Toelzer, C., Gupta, K., Yadav, S. K. N., Borucu, U., Davidson, A. D., Williamson, M. K., et al. (2020). Free fatty acid binding pocket in the locked structure of SARS-CoV-2 spike protein. Science, 370(6517), 725-730. doi:10.1126/science.abd3255.

Cite as: https://hdl.handle.net/21.11116/0000-000C-8167-E

Abstract

Coronavirus disease 2019 (COVID-19), caused by severe acute respiratory syndrome coronavirus 2 (SARS-CoV-2), represents a global crisis. Key to SARS-CoV-2 therapeutic development is unraveling the mechanisms that drive high infectivity, broad tissue tropism, and severe pathology.
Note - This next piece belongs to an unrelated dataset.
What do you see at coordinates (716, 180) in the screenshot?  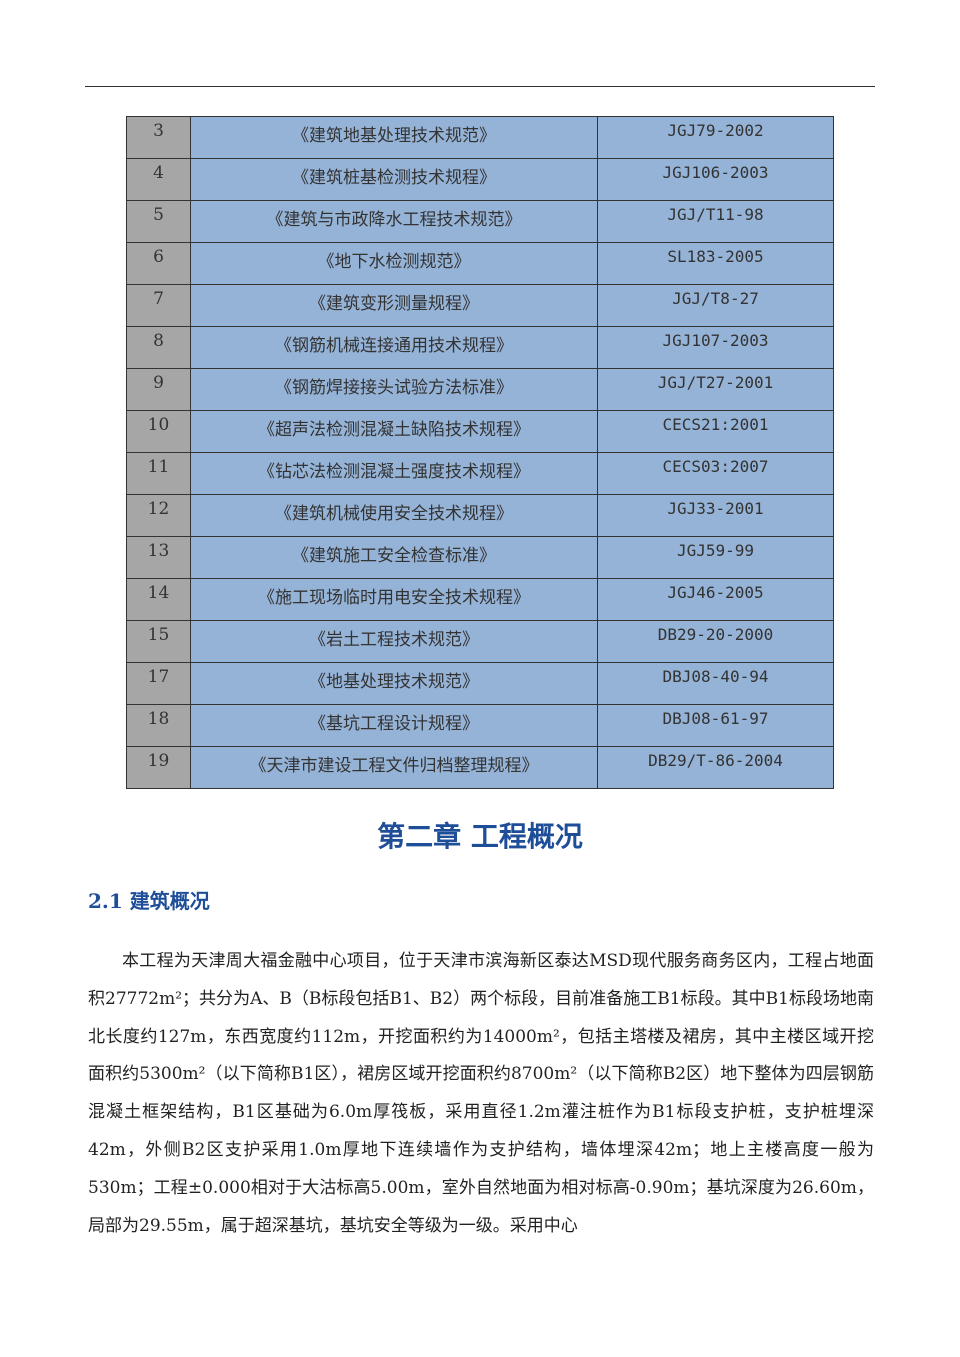 I see `standard-code: JGJ106-2003` at bounding box center [716, 180].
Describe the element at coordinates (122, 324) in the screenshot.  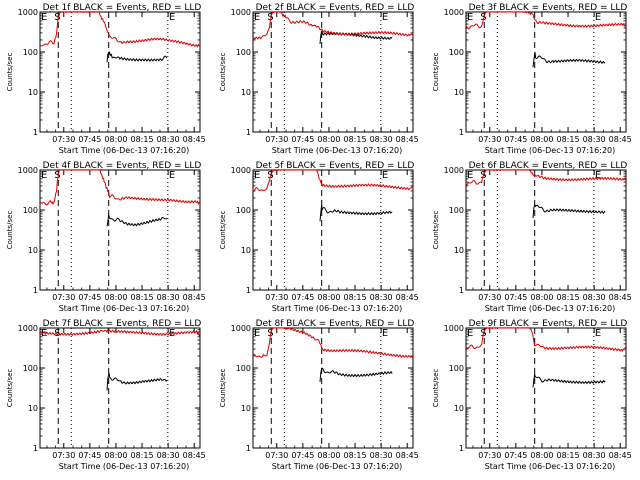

Our 2.85-angstrom cryo-electron microscopy structure of SARS-CoV-2 spike (S) glycoprotein reveals that the receptor binding domains tightly bind the essential free fatty acid linoleic acid (LA) in three composite binding pockets. A similar pocket also appears to be present in the highly pathogenic severe acute respiratory syndrome coronavirus (SARS-CoV) and Middle East respiratory syndrome coronavirus (MERS-CoV). LA binding stabilizes a locked S conformation, resulting in reduced angiotensin-converting enzyme 2 (ACE2) interaction in vitro. In human cells, LA supplementation synergizes with the COVID-19 drug remdesivir, suppressing SARS-CoV-2 replication. Our structure directly links LA and S, setting the stage for intervention strategies that target LA binding by SARS-CoV-2.